SPACs have experienced a surge in popularity. According to White and Case, in 2021 there were 221 de-SPAC transactions with a total deal value of over US$403 Million. This represents more than a doubling of transactions and volume from 2020 (92 transactions, total value US$139 Million).
However, in spite of this, shares of many companies that used SPACs as a vehicle to go public have not fared well. In the middle of January this year, over half of the companies were trading at prices 40% of more below their opening price.
As already mentioned, several aerospace companies have chosen to take the SPAC route to go public. Unfortunately in the last few months, these companies have suffered the same fall in value that has affected SPACs in general. In October 2019 Virgin Galactic was one of the first aerospace companies to embrace a SPAC. Currently trading at just under US$10, it is slightly up from its all-time low of US$7.58, but still down from the US$11.75 close on its first trading day, and way down from its high of US$57.51.
Rocket Lab is following a similar trajectory. It closed at US$10.43 when it debuted in August last year and is currently trading at US$9.06 significantly below its high of $21.34.
It’s easy to generalize, other factors will also come into play. For example, Astra, another company that make its market entry via a SPAC, has suffered several launch failures. Doubtless these also contributed to the fact that it is currently trading at US$3.15, down from its opening price of US$12.90 and far below its high of US$21.25.
The other issue with SPACs that recently has confronted many companies, including Virgin Orbit, is high redemption rates by the original investors in the SPAC. SPACs are often formed without a particular target company in mind, so investors have the right to exit before the acquisition closes. Virgin Orbit was expecting to raise US$383 Million from its SPAC, but with over 82% of the SPAC shares redeemed, it only raised US$68 Million. Additional funds were provided by the Private Investors in Public Equity (PIPE) partners, who put in US$160 Million instead of the anticipated US$100 Million.

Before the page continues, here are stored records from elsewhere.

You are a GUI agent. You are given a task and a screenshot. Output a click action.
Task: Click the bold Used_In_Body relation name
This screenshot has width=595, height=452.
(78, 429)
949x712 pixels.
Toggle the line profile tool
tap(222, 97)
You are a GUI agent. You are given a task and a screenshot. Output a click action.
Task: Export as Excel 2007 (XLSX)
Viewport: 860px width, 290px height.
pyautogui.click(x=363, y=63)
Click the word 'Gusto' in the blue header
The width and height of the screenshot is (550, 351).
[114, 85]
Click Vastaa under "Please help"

Boeing was the lead investor on the PIPE. Nevertheless, initial funding only totaled US$228 Million as opposed to the anticipated US$483 Million. Spire, the cubesat manufacturer and data analytics company, faced a similar fate, when its SPAC had a 90% redemption rate. Obviously, had these companies chosen the traditional IPO route, they may still have failed to raise as much as expected, so one can’t be sure that choosing the SPAC route was a mistake.

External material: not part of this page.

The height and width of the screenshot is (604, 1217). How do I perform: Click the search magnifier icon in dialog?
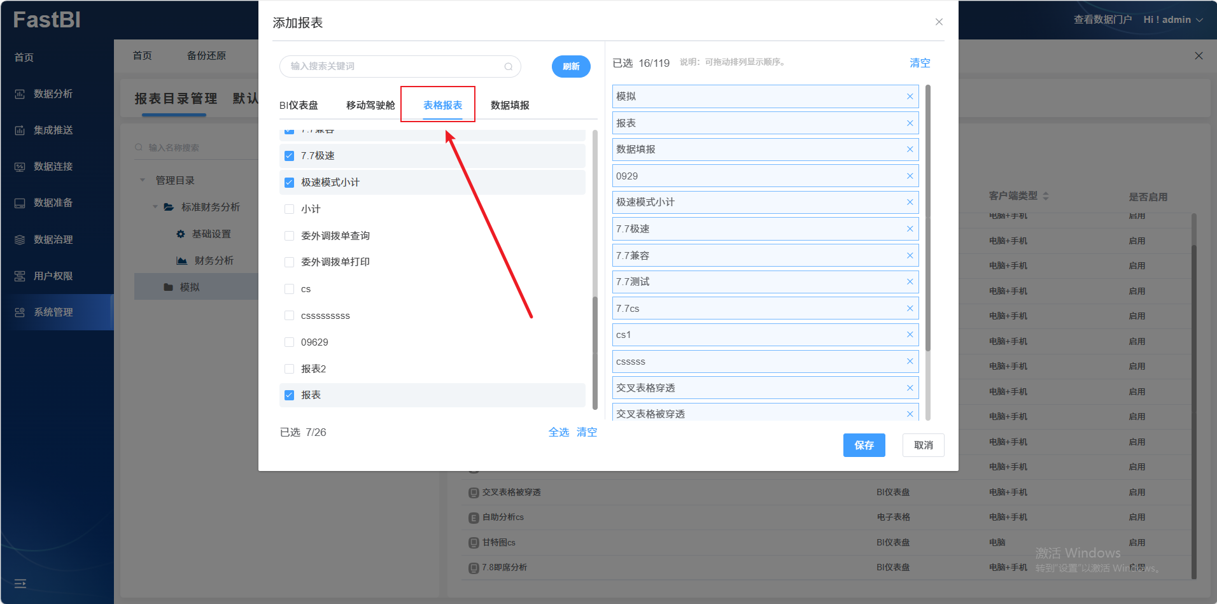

Tim Ellis, chief executive of Relativity, said in a June interview that he’s never considered doing a SPAC deal to raise funding. “We didn’t need to because there was so much private capital available.”
“Honestly, I think it’s a bit of a funding path of last resort,” he added. “I certainly wish the companies that are doing that best of luck, but I think it’s going to be a tough road to go down.” So far, that certainly seems to be wise decision.
One of the most ambitious recent new entrants came from serial entrepreneur Greg Wyler, founder of O3b and OneWeb. Last month his company E-Space raised US$50 Million in the largest ever seed capital investment for the space industry. In terms of number of satellites, this is by far Wyler’s most ambitious project. The full constellation will be over 100,000, (one report says that the filing, which was done through Rwanda is for 300,000 satellites). The first beta satellites are planned for launch in March, with a second launch later this year. It is planned to launch them all by the end of the decade.
"......several aerospace companies have chosen to take the SPAC route to go public. Unfortunately in the last few months, these companies have suffered the same fall in value that has affected SPACs in general. ... " |
E-Space will be a mesh network to carry secure communications for businesses and governments. According to the website, it will be: “a bespoke multi-application cloud server in space, powered by a rapidly scalable optical 5G mesh network.” The website also states that the system is resilient enough to withstand a cascading collision, otherwise known as the Kessler effect, whilst at the same time being “sustainable enough to avoid one.”
Ultimately, it is planned that the satellites will be capable, not only of safely deorbiting themselves, but will also be able to collect and deorbit space debris.
There were several acquisitions last year as well as unsuccessful attempts at acquiring other companies. It is generally expected that these will continue through this year. Falling stock prices of companies that raised money through SPACs make many of them prime targets, but you don’t have to be a new entrant to be a target, as Eutelsat found out when it found itself the subject of an unsolicited US$3.2 Billion bid from Patrick Drahi. Inmarsat on the other hand welcomed the bid from Viasat.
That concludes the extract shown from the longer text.